═══ INFORMATION

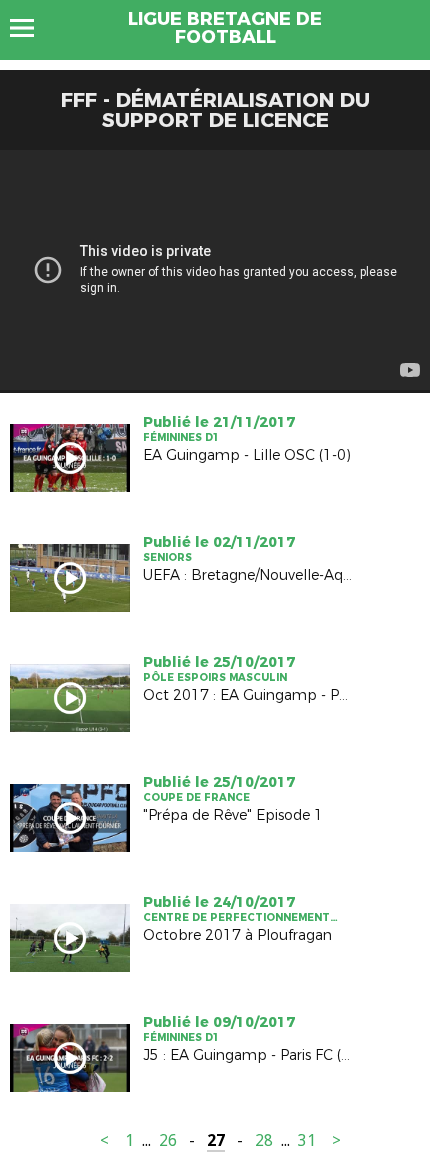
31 (307, 1140)
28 (264, 1140)
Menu (31, 28)
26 (168, 1140)
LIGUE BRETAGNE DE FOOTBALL (225, 28)
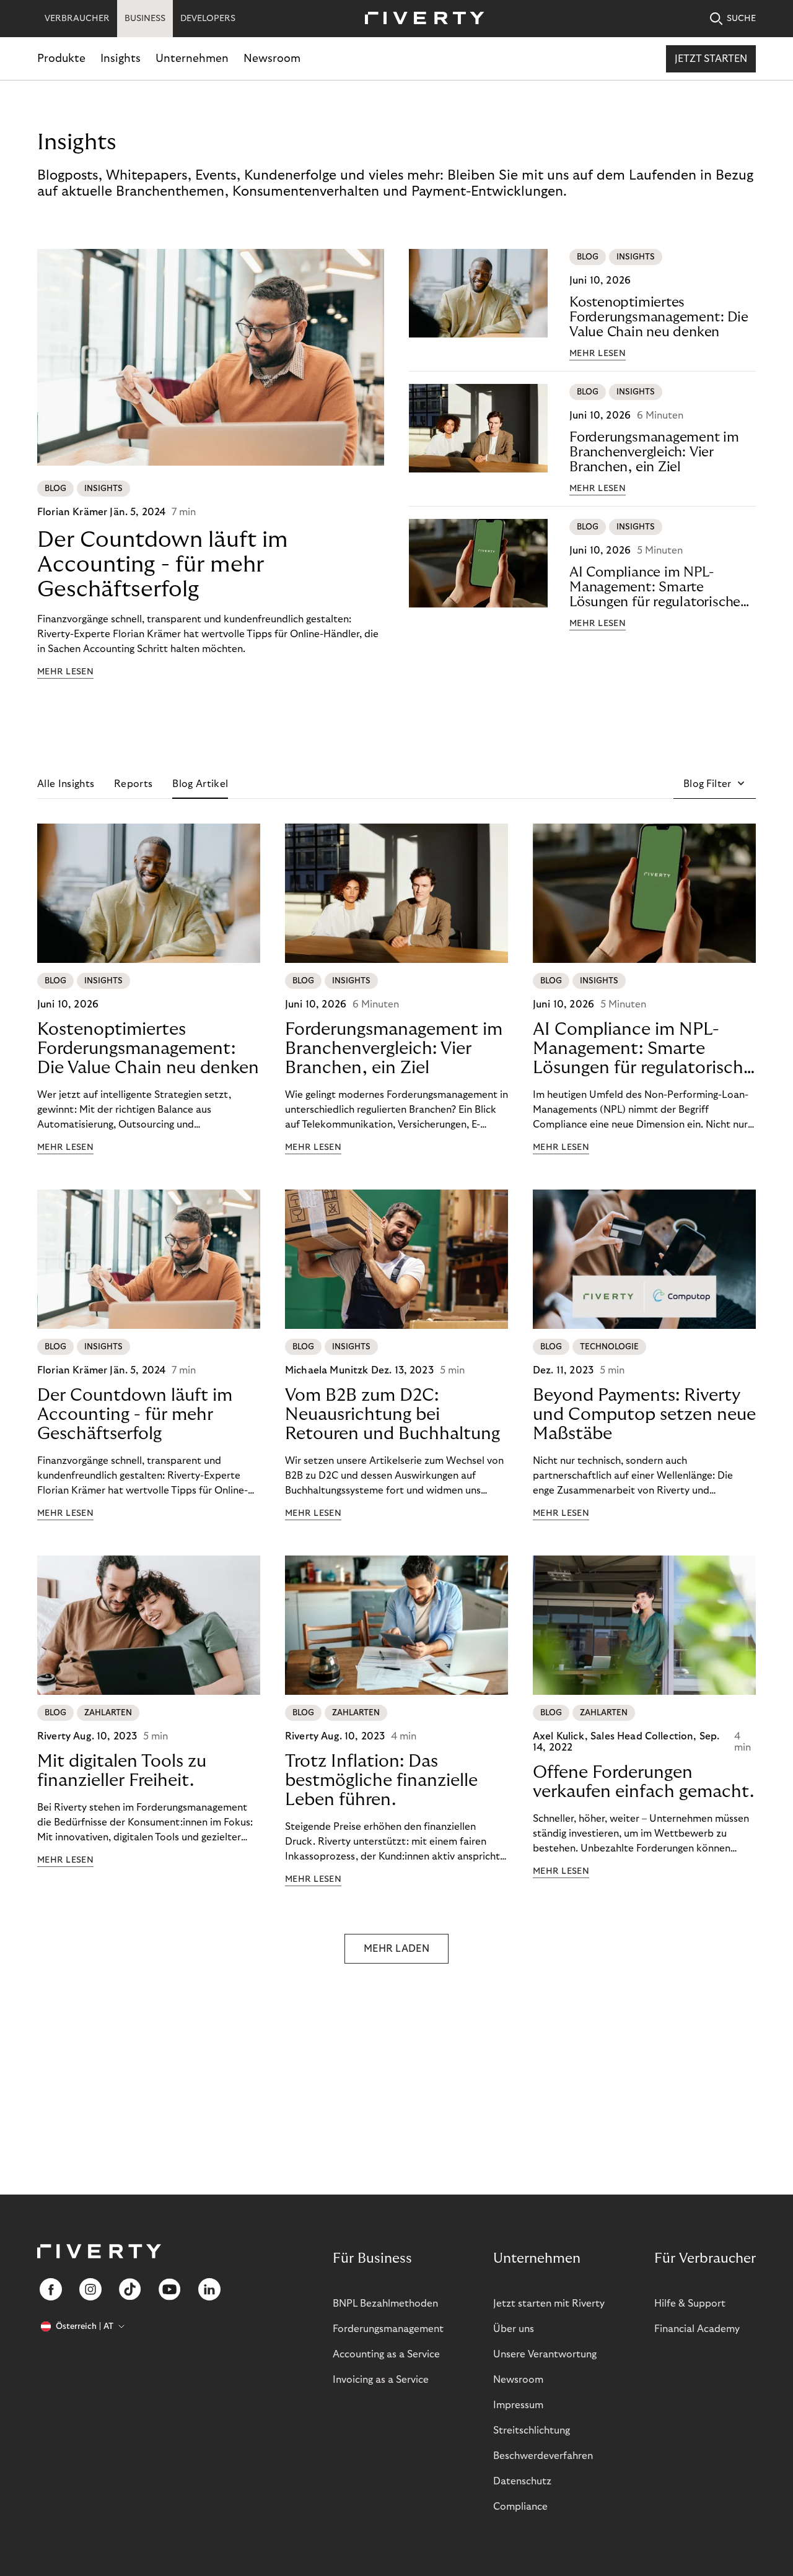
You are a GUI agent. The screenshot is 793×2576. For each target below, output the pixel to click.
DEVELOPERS (207, 18)
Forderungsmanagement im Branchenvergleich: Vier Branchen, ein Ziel (654, 452)
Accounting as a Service (386, 2354)
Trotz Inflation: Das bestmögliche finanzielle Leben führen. (381, 1780)
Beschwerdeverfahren (543, 2456)
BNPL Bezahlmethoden (385, 2303)
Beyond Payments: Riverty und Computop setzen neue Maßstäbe (644, 1414)
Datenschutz (522, 2481)
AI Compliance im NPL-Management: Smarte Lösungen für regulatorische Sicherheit (654, 587)
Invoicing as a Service (381, 2380)
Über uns (513, 2329)
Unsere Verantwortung (545, 2354)
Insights (120, 58)
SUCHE (741, 18)
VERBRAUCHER (77, 18)
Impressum (518, 2405)
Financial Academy (697, 2329)
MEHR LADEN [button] (396, 1949)
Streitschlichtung (531, 2430)
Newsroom (271, 58)
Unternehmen (192, 58)
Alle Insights (65, 784)
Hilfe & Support (689, 2303)
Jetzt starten (711, 59)
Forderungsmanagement (388, 2329)
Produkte (61, 58)
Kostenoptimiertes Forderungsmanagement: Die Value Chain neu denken (658, 317)
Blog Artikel (200, 784)
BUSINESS (145, 18)
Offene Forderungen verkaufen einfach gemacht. (643, 1782)
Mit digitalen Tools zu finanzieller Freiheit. (121, 1771)
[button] (714, 784)
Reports (133, 784)
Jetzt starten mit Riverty (549, 2303)
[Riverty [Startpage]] (420, 19)
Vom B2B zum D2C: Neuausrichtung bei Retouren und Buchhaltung (392, 1414)
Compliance (520, 2507)
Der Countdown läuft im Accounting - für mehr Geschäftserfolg (162, 564)
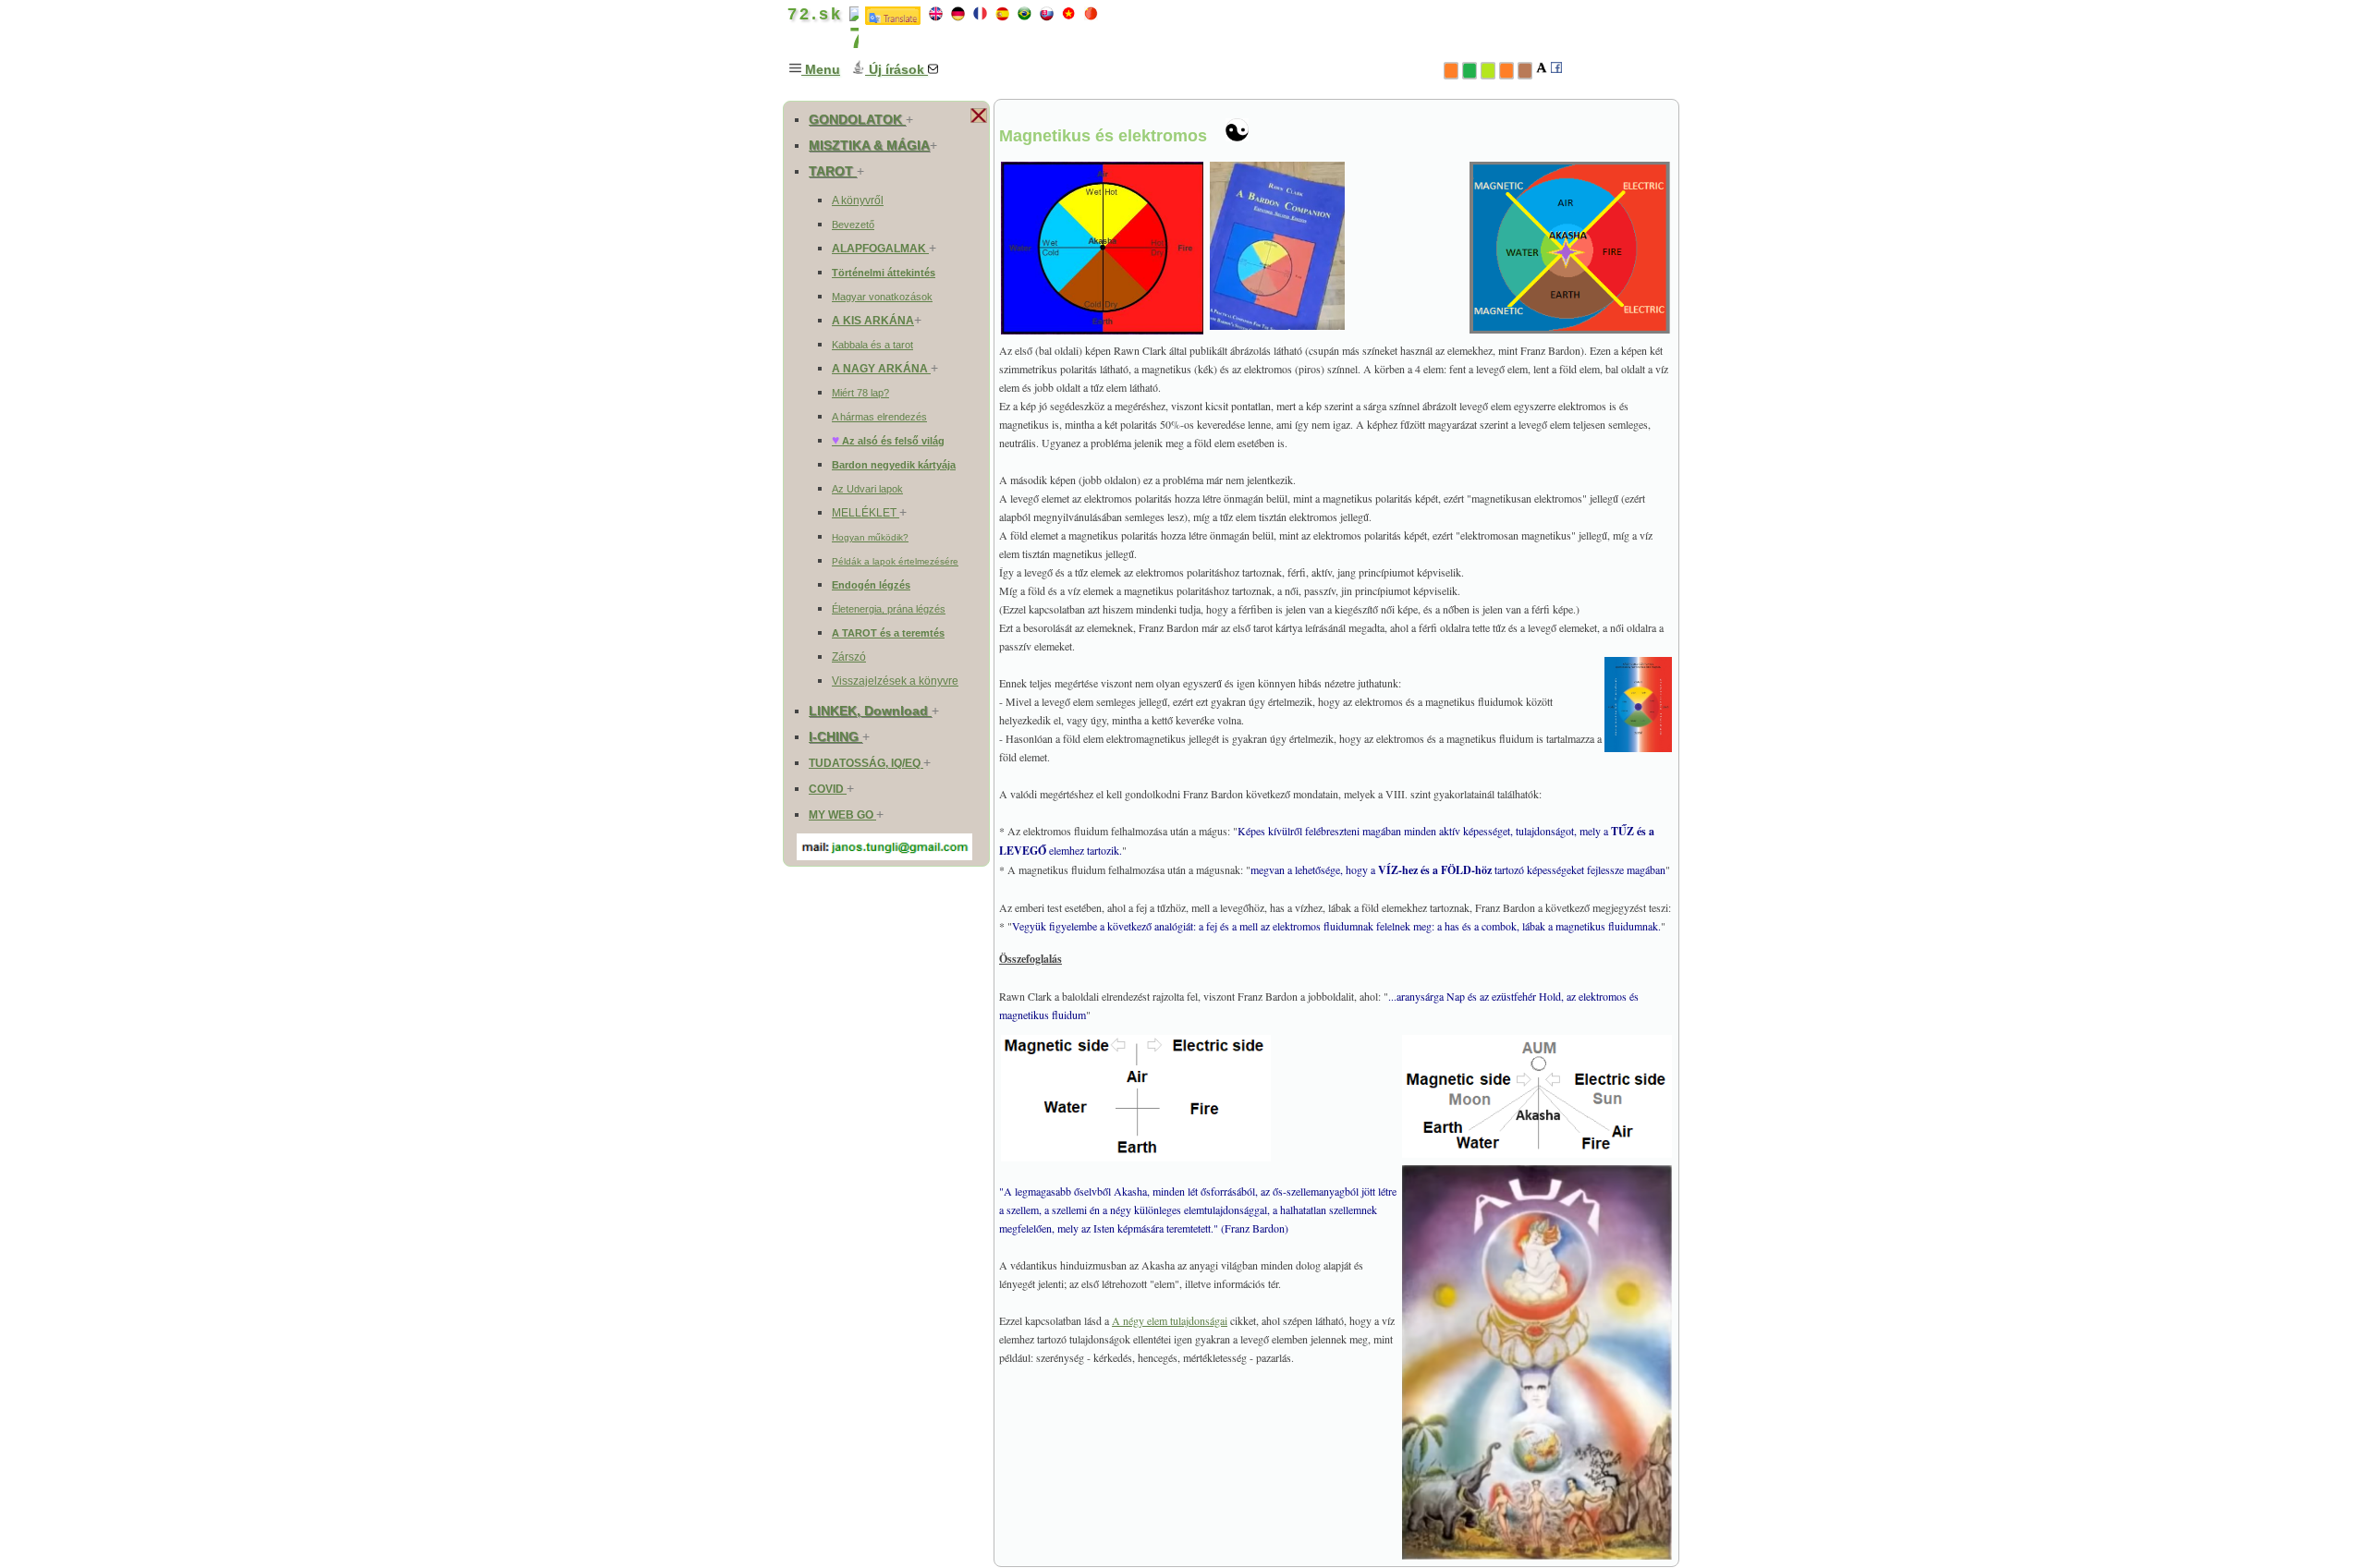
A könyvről (858, 200)
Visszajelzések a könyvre (895, 681)
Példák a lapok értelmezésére (895, 561)
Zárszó (849, 656)
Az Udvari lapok (867, 488)
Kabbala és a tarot (872, 344)
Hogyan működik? (870, 537)
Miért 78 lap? (860, 392)
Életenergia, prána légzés (888, 608)
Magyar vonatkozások (882, 296)
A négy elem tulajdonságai (1169, 1320)
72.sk (811, 14)
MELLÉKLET (865, 512)
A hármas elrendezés (879, 416)
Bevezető (853, 224)
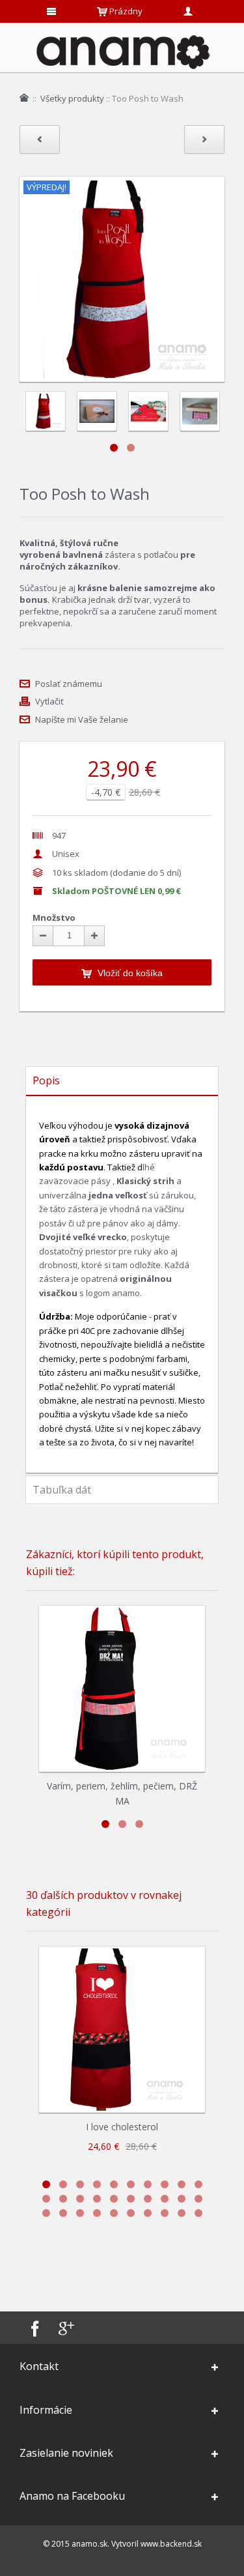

══════

■ PROBLEM ■
Copy each line of the material where "Jetzt" is found.

■ ANSWER AREA ■
Jetzt starten (711, 59)
Jetzt starten mit Riverty (549, 2303)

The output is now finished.